EXERCISE BRIEF –
Translate the sentence "Merge selected_rows for clip_by_norm op" from the commit text below into Spanish.

TEXT –
Merge pull request #13720 from velconia/fix_grad_clip

velconia · web-flow · commit f99ea99e363d · 2018-10-11T22:50:08.000+08:00
Merge selected_rows for clip_by_norm op
diff --git a/paddle/fluid/operators/CMakeLists.txt b/paddle/fluid/operators/CMakeLists.txt
@@ -230,7 +230,7 @@ if(WITH_DISTRIBUTE)
         op_library(${dist_op} DEPS ${DISTRIBUTE_DEPS})
         set_source_files_properties(${dist_op}.cc PROPERTIES COMPILE_FLAGS ${DISTRIBUTE_COMPILE_FLAGS})
     endforeach()
-    
+
     #set_source_files_properties(send_recv_op_test.cc PROPERTIES COMPILE_FLAGS ${DISTRIBUTE_COMPILE_FLAGS})
     #cc_test(test_send_recv SRCS send_recv_op_test.cc DEPS prefetch_op send_op
     #        listen_and_serv_op sum_op executor SERIAL)
@@ -268,6 +268,7 @@ if (WITH_GPU AND TENSORRT_FOUND)
 else()
     set(DEPS_OPS ${DEPS_OPS} tensorrt_engine_op)
 endif()
+op_library(clip_by_norm_op DEPS selected_rows_functor selected_rows)
 op_library(sum_op DEPS selected_rows_functor)
 op_library(sgd_op DEPS selected_rows_functor)
 op_library(print_op DEPS lod_tensor)
diff --git a/paddle/fluid/operators/clip_by_norm_op.h b/paddle/fluid/operators/clip_by_norm_op.h
@@ -16,12 +16,15 @@ limitations under the License. */
 
 #include "paddle/fluid/framework/eigen.h"
 #include "paddle/fluid/framework/op_registry.h"

MATERIAL –
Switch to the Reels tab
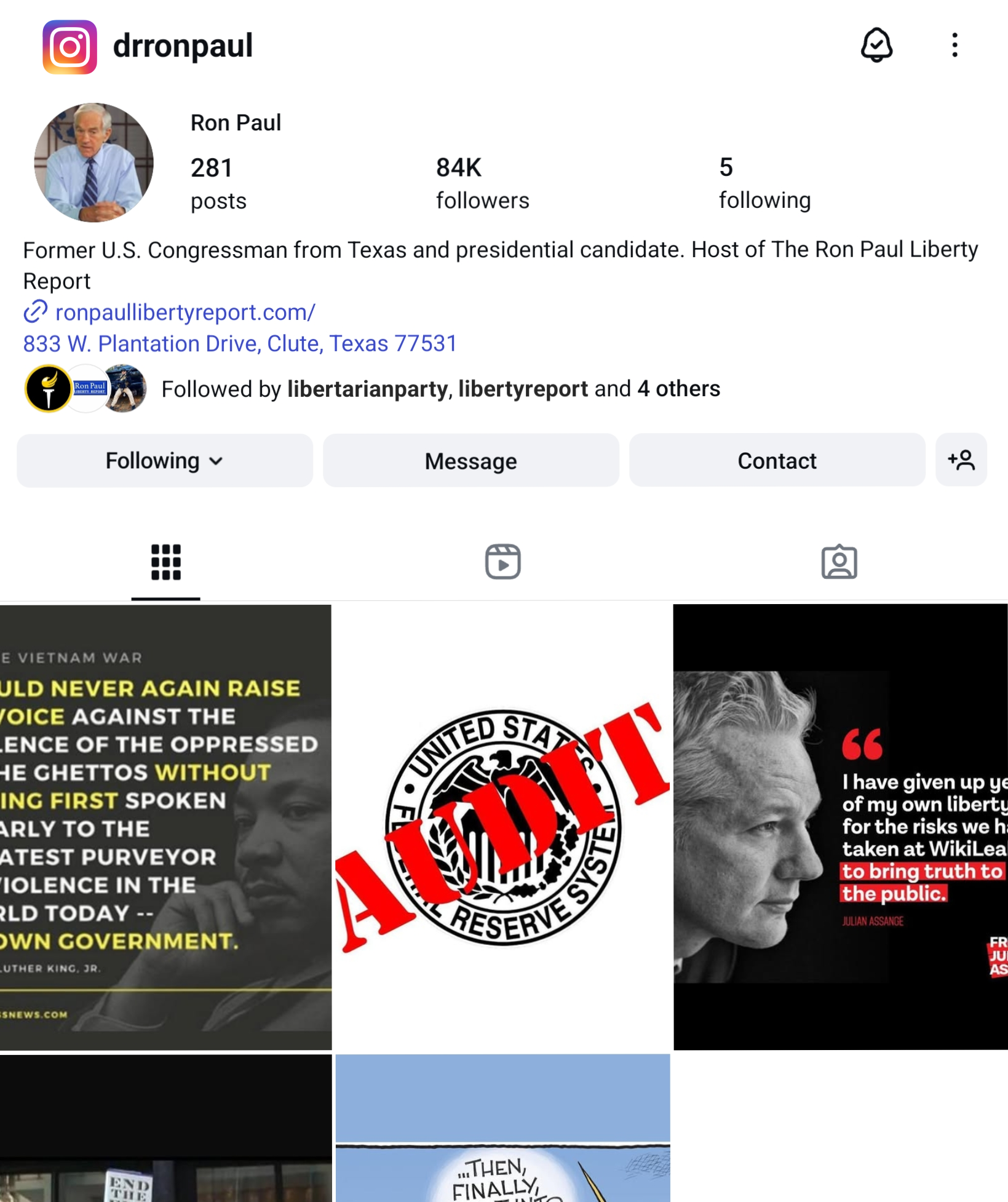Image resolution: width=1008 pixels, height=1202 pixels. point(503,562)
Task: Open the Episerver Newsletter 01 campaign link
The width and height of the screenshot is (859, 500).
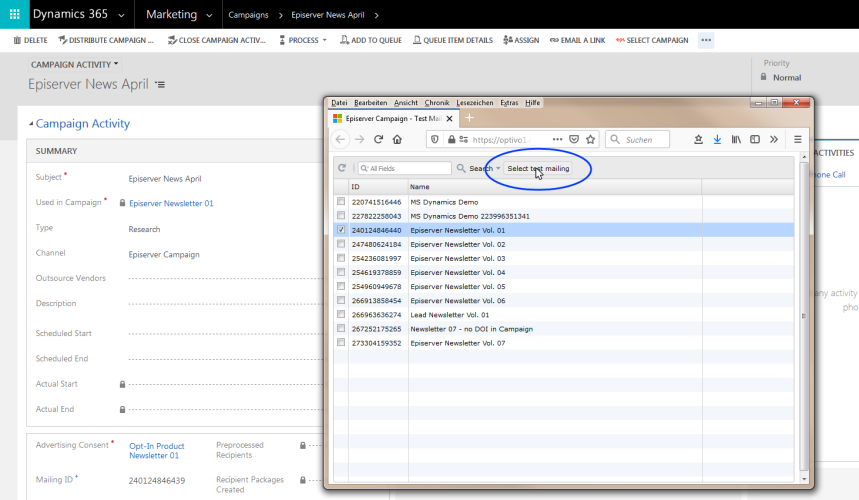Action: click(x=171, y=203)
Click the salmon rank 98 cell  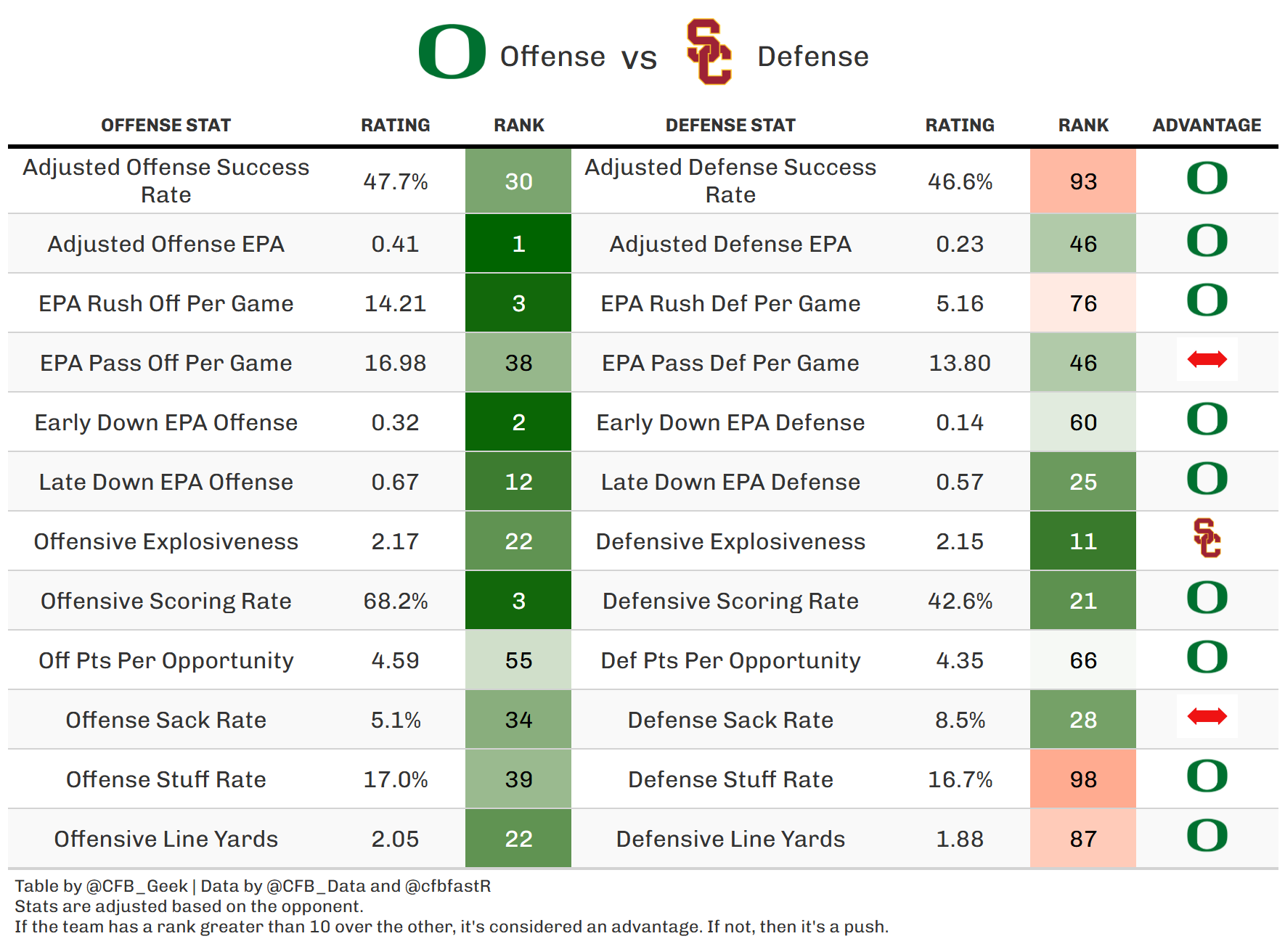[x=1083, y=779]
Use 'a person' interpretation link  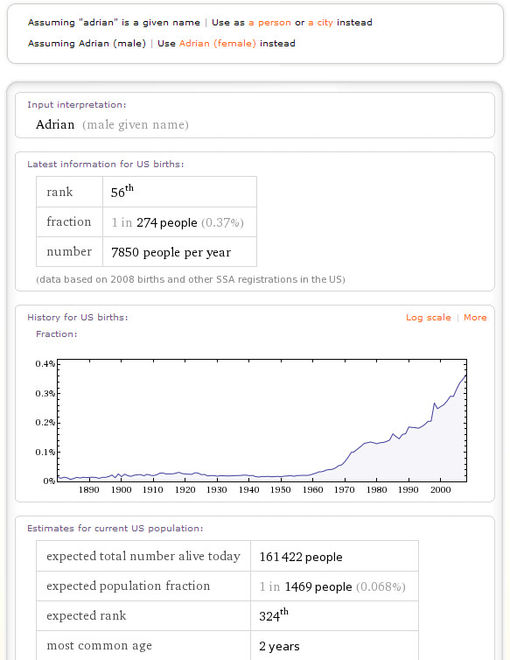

THE COMPLETED TASK –
Fusionar selected_rows para el operador clip_by_norm.